Some data:
******************************
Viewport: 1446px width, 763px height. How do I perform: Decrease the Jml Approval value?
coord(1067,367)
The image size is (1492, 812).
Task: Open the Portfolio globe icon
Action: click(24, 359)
******************************
EXERCISE DETAILS: Rewrite the data above, switching "Decrease" to "Increase" everywhere it occurs and keeping everything else identical.

SOLVED PROBLEM:
Viewport: 1446px width, 763px height. How do I perform: Increase the Jml Approval value?
coord(1067,367)
The image size is (1492, 812).
Task: Open the Portfolio globe icon
Action: click(24, 359)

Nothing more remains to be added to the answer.